Abstract
Objectives
The tyrosine kinase inhibitor (TKI)-sensitive mutations of the epidermal growth factor receptor (EGFR) gene is essential in the treatment of lung adenocarcinoma. To overcome the difficulty of EGFR gene test in situations where surgery and biopsy samples are too risky to obtain, we tried a noninvasive imaging method using radiomics features and random forest models.
Methods
Five hundred three lung adenocarcinoma patients who received surgery-based treatment were included in this study. The diagnosis and EGFR gene test were based on resections. TKI-sensitive mutations were found in 60.8% of the patients. CT scans before any invasive operation were gathered and analyzed to extract quantitative radiomics features and build random forest classifiers to identify EGFR mutants from wild types. Clinical features (sex and smoking history) were added to the image-based model. The model was trained on a set of 345 patients and validated on an independent test group (n = 158) using the area under the receiver operating characteristic curve (AUC), sensitivity, and specificity.
Results
The performance of the random forest model with 94 radiomics features reached an AUC of 0.802. Its AUC was further improved to 0.828 by adding sex and smoking history.
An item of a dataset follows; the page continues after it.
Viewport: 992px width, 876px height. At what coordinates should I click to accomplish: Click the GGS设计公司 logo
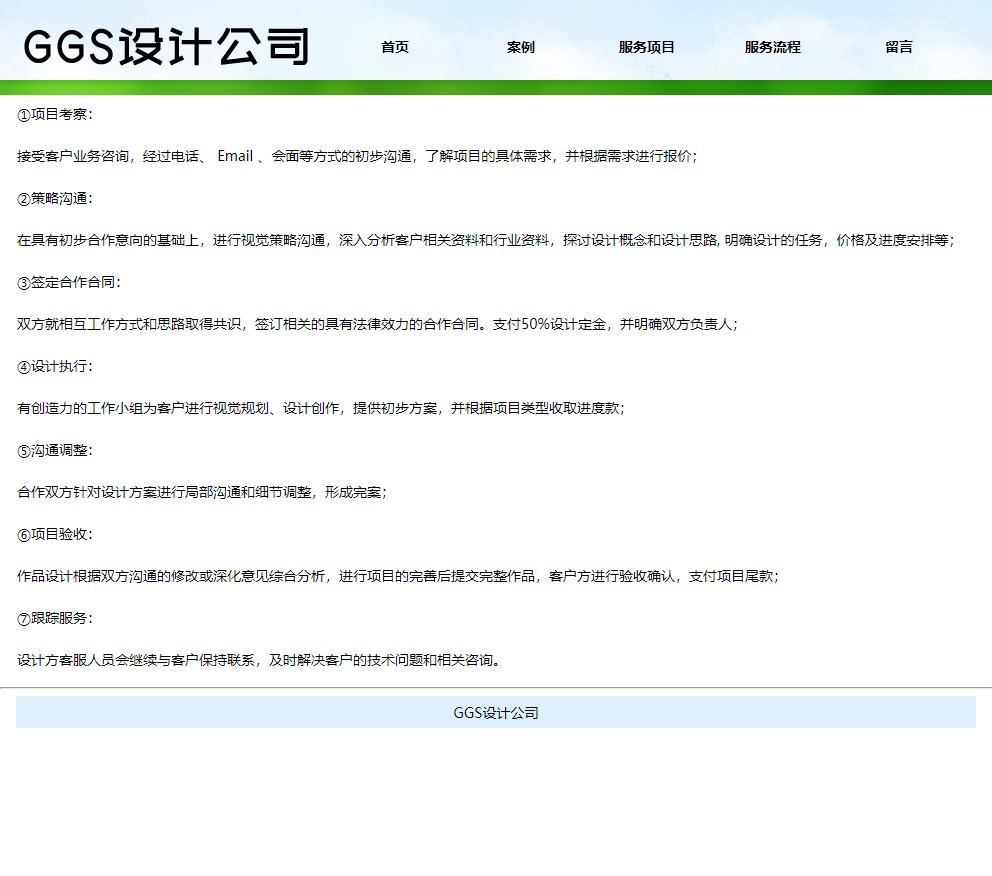pyautogui.click(x=165, y=47)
The sensitivity and specificity are 60.6% and 85.1% at the best diagnostic decision point.
Conclusion
Our results showed that radiomics could not only reflect the genetic differences among tumors but also have diagnostic value and the potential to be a diagnostic tool.
Key Points
• Radiomics provides a potential noninvasive method for the prediction of EGFR mutation status.
• In situations where surgeries and biopsy are not available, CT image-based radiomics models could help to make treatment decisions.
• The accuracy, sensitivity, and specificity still need to be improved before the image-based EGFR identifier could be used in clinics.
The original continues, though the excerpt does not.